AIM OF THE TASK => Reproduce word for word the lines between those holding "Ştiri (122, 1675)" and "Khách sạn Campuchia (72, 159)", inclusive, and nothing else from the data below.

++++ MATERIAL TO PROCESS

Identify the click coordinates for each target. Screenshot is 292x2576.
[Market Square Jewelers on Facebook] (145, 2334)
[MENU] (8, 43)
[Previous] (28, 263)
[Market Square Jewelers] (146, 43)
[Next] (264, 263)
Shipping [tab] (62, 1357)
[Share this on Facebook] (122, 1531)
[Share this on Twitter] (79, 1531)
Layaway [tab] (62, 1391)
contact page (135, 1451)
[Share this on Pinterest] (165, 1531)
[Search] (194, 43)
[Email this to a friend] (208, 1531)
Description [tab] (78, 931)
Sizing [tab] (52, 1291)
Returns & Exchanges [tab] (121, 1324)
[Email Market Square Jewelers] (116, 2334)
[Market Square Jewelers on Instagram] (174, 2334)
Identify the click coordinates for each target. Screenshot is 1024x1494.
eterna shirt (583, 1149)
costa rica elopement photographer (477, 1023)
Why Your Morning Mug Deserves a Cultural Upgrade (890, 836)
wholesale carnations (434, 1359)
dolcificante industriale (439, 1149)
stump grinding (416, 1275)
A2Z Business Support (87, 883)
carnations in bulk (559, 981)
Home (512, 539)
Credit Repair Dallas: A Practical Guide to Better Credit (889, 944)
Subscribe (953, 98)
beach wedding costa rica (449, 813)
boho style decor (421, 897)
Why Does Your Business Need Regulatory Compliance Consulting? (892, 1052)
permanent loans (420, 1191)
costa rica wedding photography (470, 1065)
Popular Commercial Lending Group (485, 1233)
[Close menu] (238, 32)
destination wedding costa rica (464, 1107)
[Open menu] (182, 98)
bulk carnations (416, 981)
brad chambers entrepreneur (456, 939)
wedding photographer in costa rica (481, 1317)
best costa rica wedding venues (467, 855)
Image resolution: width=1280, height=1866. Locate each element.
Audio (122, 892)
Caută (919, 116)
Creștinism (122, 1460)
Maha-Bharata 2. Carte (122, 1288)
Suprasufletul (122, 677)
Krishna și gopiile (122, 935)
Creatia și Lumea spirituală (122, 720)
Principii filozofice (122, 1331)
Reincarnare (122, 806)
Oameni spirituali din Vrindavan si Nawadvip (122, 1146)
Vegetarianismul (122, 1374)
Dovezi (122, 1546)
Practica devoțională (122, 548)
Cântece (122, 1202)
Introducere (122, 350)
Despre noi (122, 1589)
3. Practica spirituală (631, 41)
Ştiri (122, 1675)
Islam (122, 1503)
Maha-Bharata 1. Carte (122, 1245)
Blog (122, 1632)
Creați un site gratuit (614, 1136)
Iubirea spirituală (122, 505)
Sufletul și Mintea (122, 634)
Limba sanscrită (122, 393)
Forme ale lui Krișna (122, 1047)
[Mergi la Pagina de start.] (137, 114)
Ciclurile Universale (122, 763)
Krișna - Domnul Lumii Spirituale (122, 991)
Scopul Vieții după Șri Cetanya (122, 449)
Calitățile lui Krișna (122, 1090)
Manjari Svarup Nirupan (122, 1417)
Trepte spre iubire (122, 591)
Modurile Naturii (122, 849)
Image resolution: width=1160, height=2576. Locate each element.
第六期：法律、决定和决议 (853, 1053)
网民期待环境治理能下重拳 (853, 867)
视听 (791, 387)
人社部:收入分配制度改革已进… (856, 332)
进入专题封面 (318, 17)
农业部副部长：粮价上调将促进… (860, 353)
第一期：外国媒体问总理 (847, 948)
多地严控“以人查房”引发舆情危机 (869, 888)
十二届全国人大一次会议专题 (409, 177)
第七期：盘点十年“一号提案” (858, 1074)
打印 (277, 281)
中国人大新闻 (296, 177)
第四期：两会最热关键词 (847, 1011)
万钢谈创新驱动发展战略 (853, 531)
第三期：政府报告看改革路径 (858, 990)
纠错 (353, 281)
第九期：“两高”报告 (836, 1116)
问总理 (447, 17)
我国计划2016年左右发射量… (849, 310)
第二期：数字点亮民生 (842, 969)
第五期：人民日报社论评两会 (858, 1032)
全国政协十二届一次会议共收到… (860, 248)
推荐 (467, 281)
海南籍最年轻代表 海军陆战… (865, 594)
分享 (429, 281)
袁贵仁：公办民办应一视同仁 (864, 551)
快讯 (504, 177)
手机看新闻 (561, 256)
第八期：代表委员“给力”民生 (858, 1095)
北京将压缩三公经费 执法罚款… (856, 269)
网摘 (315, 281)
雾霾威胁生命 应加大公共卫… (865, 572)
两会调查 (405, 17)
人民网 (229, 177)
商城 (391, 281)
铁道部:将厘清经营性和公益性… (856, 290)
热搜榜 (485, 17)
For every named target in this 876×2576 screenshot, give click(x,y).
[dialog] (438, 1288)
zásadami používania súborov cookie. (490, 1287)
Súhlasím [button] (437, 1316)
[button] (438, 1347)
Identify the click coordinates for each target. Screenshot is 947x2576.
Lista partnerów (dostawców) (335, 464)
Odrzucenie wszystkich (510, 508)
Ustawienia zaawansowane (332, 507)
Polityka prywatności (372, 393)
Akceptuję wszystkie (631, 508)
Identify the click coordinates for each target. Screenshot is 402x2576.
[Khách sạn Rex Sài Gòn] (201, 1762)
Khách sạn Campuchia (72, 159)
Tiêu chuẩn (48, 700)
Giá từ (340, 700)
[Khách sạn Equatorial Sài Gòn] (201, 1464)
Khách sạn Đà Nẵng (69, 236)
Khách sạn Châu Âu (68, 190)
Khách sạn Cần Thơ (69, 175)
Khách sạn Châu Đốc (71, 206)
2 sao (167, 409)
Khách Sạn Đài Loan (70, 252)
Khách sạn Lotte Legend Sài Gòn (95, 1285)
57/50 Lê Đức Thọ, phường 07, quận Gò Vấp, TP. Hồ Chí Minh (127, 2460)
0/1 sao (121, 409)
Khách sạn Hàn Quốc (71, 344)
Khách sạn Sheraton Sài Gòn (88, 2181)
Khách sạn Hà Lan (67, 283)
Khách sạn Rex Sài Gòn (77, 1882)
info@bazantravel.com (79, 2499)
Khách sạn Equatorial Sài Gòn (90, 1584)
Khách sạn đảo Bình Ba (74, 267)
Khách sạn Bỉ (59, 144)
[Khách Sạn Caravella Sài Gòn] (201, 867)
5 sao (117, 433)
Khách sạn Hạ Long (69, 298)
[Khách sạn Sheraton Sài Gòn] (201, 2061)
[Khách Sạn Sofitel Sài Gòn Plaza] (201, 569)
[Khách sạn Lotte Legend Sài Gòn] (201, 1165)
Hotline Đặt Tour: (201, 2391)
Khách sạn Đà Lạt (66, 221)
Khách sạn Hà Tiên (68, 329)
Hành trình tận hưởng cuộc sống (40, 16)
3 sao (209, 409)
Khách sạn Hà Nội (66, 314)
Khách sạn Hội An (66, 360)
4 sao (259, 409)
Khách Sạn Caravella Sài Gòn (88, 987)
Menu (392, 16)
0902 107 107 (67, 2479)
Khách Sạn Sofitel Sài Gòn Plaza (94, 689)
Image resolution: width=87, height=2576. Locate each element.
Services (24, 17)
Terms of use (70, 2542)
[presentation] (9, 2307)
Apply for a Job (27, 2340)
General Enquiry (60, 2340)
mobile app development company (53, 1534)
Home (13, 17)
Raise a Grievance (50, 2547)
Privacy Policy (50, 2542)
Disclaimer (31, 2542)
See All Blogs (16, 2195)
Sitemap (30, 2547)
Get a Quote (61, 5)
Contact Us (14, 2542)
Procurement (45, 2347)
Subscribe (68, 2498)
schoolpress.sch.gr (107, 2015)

++++++++

WRITTEN ANSWER =>
Ştiri (122, 1675)
Islam (122, 1503)
Maha-Bharata 1. Carte (122, 1245)
Blog (122, 1632)
Creați un site gratuit (614, 1136)
Iubirea spirituală (122, 505)
Sufletul și Mintea (122, 634)
Limba sanscrită (122, 393)
Forme ale lui Krișna (122, 1047)
[Mergi la Pagina de start.] (137, 114)
Ciclurile Universale (122, 763)
Krișna - Domnul Lumii Spirituale (122, 991)
Scopul Vieții după Șri Cetanya (122, 449)
Calitățile lui Krișna (122, 1090)
Manjari Svarup Nirupan (122, 1417)
Trepte spre iubire (122, 591)
Modurile Naturii (122, 849)
Image resolution: width=1160, height=2576. Locate each element.
第六期：法律、决定和决议 (853, 1053)
网民期待环境治理能下重拳 (853, 867)
视听 (791, 387)
人社部:收入分配制度改革已进… (856, 332)
进入专题封面 (318, 17)
农业部副部长：粮价上调将促进… (860, 353)
第一期：外国媒体问总理 (847, 948)
多地严控“以人查房”引发舆情危机 (869, 888)
十二届全国人大一次会议专题 (409, 177)
第七期：盘点十年“一号提案” (858, 1074)
打印 (277, 281)
中国人大新闻 (296, 177)
第四期：两会最热关键词 (847, 1011)
万钢谈创新驱动发展战略 (853, 531)
第三期：政府报告看改革路径 (858, 990)
纠错 (353, 281)
第九期：“两高”报告 (836, 1116)
问总理 (447, 17)
我国计划2016年左右发射量… (849, 310)
第二期：数字点亮民生 (842, 969)
第五期：人民日报社论评两会 (858, 1032)
全国政协十二届一次会议共收到… (860, 248)
推荐 (467, 281)
海南籍最年轻代表 海军陆战… (865, 594)
分享 (429, 281)
袁贵仁：公办民办应一视同仁 (864, 551)
快讯 (504, 177)
手机看新闻 (561, 256)
第八期：代表委员“给力”民生 (858, 1095)
北京将压缩三公经费 执法罚款… (856, 269)
网摘 (315, 281)
雾霾威胁生命 应加大公共卫… (865, 572)
两会调查 (405, 17)
人民网 (229, 177)
商城 (391, 281)
铁道部:将厘清经营性和公益性… (856, 290)
热搜榜 (485, 17)
For every named target in this 876×2576 screenshot, give click(x,y).
[dialog] (438, 1288)
zásadami používania súborov cookie. (490, 1287)
Súhlasím [button] (437, 1316)
[button] (438, 1347)
Identify the click coordinates for each target. Screenshot is 947x2576.
Lista partnerów (dostawców) (335, 464)
Odrzucenie wszystkich (510, 508)
Ustawienia zaawansowane (332, 507)
Polityka prywatności (372, 393)
Akceptuję wszystkie (631, 508)
Identify the click coordinates for each target. Screenshot is 402x2576.
[Khách sạn Rex Sài Gòn] (201, 1762)
Khách sạn Campuchia (72, 159)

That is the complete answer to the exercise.